*WHAT YOU HAVE TO DO:* Using the material below, print the line that contains "Given: Click the blue", the line that contains "Given: Open the Last Memories cover image", and every line in between, exactly and nothing else.

*SUPPLIED ENTRIES:*
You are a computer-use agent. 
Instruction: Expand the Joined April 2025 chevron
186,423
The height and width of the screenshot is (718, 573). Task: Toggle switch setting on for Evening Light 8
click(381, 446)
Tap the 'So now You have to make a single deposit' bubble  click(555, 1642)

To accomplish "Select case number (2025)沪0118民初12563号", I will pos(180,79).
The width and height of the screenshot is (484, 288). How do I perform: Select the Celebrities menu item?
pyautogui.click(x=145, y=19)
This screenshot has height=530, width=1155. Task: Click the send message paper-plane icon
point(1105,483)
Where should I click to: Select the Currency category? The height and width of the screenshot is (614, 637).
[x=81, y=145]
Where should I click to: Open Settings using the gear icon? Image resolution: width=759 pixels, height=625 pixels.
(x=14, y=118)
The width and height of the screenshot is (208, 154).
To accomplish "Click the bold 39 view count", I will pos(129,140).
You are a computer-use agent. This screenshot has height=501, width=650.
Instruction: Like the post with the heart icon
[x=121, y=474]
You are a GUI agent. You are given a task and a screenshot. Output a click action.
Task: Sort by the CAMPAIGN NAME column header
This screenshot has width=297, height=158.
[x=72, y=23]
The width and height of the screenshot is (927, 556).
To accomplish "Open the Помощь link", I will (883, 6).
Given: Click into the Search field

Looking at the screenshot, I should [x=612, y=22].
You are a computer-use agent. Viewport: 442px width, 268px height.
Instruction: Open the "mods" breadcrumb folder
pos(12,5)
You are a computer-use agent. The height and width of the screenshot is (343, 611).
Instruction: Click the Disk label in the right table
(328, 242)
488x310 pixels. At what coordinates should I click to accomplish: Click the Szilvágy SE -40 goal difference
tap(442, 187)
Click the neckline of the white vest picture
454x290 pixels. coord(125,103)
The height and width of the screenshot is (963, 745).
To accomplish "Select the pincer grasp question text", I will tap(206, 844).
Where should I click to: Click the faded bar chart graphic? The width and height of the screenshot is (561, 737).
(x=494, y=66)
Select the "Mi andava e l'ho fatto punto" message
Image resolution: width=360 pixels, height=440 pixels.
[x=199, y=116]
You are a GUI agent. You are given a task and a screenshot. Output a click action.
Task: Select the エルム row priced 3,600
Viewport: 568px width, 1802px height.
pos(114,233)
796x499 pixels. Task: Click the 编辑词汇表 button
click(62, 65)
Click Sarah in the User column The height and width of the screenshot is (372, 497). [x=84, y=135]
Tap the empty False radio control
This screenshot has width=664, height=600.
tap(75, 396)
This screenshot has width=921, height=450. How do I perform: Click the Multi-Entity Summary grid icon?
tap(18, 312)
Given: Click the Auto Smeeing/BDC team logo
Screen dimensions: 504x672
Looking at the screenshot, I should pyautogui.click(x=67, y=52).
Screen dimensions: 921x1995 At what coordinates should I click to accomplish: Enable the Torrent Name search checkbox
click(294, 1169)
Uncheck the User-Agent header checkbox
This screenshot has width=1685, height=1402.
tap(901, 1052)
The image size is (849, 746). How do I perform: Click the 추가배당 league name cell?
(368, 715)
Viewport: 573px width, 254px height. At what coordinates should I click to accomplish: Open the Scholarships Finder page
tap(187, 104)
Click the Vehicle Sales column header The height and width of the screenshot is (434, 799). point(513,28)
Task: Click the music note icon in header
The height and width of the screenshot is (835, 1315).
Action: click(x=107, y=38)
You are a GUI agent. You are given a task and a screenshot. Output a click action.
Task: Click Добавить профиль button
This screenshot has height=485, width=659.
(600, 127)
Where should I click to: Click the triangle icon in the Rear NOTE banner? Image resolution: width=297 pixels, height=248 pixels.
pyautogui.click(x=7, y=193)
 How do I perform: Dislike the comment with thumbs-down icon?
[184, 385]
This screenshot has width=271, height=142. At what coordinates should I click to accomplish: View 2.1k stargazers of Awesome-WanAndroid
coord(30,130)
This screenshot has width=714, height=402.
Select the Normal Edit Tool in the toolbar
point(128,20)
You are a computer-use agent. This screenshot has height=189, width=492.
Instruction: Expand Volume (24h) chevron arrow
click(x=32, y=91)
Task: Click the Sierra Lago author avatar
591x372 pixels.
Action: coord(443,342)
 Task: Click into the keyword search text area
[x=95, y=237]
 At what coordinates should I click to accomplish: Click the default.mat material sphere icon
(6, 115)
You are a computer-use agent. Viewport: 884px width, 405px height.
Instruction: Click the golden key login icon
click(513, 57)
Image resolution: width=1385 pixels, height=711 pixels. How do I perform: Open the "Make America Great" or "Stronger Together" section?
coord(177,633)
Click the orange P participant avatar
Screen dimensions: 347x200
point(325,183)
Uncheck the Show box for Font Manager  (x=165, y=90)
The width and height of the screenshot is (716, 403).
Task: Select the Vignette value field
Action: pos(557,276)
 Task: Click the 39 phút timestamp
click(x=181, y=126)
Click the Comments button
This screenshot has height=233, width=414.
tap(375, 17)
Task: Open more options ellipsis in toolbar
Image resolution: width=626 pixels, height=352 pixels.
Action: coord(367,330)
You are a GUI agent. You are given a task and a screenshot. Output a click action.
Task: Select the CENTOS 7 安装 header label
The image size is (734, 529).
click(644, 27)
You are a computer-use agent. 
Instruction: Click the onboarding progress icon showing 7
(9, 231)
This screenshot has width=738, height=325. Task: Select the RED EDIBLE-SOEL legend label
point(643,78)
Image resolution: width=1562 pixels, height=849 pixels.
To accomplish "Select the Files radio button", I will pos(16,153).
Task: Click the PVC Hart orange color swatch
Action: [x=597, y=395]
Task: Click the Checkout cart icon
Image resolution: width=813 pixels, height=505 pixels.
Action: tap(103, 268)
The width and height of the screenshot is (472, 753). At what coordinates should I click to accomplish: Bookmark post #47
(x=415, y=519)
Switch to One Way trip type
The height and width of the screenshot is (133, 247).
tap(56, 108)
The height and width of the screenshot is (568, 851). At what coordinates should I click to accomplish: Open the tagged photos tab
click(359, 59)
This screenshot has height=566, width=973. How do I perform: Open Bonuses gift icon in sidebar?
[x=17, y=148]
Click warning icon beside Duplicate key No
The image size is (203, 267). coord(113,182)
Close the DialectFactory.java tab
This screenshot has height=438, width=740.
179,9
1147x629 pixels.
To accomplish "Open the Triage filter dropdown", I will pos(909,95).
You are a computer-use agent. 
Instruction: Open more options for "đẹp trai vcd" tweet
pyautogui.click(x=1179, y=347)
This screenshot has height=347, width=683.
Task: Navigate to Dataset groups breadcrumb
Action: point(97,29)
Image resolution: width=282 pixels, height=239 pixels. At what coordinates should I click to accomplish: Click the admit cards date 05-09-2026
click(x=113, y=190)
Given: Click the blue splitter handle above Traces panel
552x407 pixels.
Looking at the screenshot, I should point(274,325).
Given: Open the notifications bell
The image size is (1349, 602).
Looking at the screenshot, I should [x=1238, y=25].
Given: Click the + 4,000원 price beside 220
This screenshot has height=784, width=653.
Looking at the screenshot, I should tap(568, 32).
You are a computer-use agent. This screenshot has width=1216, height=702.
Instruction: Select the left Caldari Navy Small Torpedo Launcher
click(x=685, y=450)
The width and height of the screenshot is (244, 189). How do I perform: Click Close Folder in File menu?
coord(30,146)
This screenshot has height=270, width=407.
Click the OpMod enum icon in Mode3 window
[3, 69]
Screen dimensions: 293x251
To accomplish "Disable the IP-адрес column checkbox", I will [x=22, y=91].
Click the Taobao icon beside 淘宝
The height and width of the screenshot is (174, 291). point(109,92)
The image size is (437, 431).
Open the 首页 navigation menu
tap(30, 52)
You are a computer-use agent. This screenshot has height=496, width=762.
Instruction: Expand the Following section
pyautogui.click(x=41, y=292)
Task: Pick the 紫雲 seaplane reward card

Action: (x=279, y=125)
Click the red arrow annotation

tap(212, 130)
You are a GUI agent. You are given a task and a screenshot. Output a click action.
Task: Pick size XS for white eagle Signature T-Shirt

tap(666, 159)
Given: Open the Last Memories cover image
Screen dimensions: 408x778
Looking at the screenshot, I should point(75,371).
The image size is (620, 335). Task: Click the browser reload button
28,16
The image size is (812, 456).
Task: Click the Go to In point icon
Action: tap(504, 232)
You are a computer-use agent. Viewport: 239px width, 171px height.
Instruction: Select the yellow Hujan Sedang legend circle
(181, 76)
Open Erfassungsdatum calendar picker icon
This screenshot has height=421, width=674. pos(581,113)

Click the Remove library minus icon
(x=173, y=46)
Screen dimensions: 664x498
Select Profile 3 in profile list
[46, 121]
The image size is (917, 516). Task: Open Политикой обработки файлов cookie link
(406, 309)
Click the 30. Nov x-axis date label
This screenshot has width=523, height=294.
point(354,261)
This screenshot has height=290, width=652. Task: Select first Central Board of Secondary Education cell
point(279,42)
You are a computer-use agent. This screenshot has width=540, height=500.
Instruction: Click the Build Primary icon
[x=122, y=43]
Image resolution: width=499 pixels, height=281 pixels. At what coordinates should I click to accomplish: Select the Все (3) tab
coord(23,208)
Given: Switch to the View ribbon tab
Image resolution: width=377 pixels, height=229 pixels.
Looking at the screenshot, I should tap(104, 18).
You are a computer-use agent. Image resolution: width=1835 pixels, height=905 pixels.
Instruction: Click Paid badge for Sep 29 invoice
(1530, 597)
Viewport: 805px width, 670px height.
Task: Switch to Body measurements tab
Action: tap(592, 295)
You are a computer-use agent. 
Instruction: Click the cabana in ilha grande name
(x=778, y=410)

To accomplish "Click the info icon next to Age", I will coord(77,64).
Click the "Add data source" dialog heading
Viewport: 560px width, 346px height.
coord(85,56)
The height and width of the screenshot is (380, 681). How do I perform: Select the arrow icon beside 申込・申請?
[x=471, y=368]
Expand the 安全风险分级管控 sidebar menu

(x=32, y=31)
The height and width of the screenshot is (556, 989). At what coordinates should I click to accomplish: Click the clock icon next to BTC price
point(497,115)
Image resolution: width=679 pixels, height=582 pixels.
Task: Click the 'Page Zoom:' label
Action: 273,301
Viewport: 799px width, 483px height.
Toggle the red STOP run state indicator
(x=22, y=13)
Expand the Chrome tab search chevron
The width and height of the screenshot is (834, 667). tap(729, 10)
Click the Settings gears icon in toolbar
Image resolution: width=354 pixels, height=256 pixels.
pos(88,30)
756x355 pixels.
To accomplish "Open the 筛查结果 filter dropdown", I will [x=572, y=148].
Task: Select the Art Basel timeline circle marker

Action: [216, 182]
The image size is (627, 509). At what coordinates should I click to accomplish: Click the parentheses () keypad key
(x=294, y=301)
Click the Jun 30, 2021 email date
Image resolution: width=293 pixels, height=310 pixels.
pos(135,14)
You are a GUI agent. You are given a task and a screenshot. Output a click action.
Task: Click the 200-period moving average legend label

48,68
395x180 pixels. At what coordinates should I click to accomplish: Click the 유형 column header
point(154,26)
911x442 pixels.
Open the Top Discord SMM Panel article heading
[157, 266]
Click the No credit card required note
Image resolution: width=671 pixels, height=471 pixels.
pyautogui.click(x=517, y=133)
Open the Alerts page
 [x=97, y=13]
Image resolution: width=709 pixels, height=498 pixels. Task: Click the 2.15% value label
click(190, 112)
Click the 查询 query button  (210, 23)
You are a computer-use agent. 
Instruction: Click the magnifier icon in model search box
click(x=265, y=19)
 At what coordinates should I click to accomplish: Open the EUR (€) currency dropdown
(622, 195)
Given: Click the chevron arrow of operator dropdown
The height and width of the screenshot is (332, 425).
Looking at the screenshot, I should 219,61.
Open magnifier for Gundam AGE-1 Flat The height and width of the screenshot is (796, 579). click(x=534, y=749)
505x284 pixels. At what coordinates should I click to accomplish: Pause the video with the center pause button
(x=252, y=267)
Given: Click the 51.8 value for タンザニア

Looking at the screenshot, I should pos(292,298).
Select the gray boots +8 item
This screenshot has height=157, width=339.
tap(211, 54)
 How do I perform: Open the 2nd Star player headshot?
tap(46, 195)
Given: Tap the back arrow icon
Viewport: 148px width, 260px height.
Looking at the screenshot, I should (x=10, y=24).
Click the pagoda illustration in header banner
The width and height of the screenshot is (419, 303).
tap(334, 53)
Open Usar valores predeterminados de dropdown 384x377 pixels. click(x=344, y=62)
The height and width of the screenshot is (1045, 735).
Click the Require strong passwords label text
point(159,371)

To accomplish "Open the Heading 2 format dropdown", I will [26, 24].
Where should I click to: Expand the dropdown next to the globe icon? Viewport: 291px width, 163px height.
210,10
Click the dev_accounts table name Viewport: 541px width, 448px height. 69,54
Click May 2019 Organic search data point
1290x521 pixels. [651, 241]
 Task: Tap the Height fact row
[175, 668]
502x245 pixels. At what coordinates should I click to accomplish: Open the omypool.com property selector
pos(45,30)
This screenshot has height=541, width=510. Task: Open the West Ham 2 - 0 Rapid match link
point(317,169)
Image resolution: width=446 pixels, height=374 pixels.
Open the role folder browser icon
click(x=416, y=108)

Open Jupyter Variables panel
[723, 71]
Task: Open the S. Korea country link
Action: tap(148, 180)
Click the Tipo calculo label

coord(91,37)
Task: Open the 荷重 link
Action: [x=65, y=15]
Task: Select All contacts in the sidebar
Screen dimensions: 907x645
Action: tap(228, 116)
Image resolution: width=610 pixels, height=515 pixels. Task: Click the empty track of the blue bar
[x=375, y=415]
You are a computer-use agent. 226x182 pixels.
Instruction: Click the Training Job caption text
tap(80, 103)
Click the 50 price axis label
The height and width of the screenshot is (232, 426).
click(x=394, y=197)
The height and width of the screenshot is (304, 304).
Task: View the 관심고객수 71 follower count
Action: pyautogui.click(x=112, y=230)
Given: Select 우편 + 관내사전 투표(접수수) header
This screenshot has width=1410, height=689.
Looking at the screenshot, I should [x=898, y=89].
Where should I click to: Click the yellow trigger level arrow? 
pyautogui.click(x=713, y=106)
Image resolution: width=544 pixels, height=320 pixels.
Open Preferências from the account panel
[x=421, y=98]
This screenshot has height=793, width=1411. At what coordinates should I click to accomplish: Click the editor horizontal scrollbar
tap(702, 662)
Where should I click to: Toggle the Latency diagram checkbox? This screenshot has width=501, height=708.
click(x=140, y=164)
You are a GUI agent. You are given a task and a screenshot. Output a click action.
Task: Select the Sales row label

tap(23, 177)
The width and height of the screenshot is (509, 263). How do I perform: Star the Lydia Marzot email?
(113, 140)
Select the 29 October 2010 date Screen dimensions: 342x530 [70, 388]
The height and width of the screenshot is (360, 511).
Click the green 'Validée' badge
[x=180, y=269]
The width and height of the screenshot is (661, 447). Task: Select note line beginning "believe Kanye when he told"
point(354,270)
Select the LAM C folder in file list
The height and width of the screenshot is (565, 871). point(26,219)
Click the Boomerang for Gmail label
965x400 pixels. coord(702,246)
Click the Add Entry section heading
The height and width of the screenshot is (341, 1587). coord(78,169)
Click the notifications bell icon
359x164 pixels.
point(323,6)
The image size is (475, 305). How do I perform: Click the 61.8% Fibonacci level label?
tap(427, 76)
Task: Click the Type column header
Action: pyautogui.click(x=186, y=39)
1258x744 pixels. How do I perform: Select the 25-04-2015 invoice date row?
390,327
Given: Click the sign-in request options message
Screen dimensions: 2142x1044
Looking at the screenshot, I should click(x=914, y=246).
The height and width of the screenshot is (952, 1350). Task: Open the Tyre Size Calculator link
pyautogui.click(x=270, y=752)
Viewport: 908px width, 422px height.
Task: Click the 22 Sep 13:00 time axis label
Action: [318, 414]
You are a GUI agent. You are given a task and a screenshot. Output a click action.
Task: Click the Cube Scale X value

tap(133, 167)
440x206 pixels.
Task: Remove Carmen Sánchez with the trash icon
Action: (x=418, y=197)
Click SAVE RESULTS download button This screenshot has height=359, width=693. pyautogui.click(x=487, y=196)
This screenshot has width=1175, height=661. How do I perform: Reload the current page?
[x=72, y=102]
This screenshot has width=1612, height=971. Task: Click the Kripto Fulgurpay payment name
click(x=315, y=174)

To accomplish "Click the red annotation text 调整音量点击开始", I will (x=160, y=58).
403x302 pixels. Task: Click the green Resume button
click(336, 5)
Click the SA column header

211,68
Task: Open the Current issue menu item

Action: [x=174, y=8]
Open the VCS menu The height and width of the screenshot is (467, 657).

*RESPONSE TO THIS EXERCISE:*
Given: Click the blue splitter handle above Traces panel
552x407 pixels.
Looking at the screenshot, I should point(274,325).
Given: Open the notifications bell
The image size is (1349, 602).
Looking at the screenshot, I should [x=1238, y=25].
Given: Click the + 4,000원 price beside 220
This screenshot has height=784, width=653.
Looking at the screenshot, I should tap(568, 32).
You are a computer-use agent. This screenshot has width=1216, height=702.
Instruction: Select the left Caldari Navy Small Torpedo Launcher
click(x=685, y=450)
The width and height of the screenshot is (244, 189). How do I perform: Click Close Folder in File menu?
coord(30,146)
This screenshot has height=270, width=407.
Click the OpMod enum icon in Mode3 window
[3, 69]
Screen dimensions: 293x251
To accomplish "Disable the IP-адрес column checkbox", I will [x=22, y=91].
Click the Taobao icon beside 淘宝
The height and width of the screenshot is (174, 291). point(109,92)
The image size is (437, 431).
Open the 首页 navigation menu
tap(30, 52)
You are a computer-use agent. This screenshot has height=496, width=762.
Instruction: Expand the Following section
pyautogui.click(x=41, y=292)
Task: Pick the 紫雲 seaplane reward card

Action: (x=279, y=125)
Click the red arrow annotation

tap(212, 130)
You are a GUI agent. You are given a task and a screenshot. Output a click action.
Task: Pick size XS for white eagle Signature T-Shirt

tap(666, 159)
Given: Open the Last Memories cover image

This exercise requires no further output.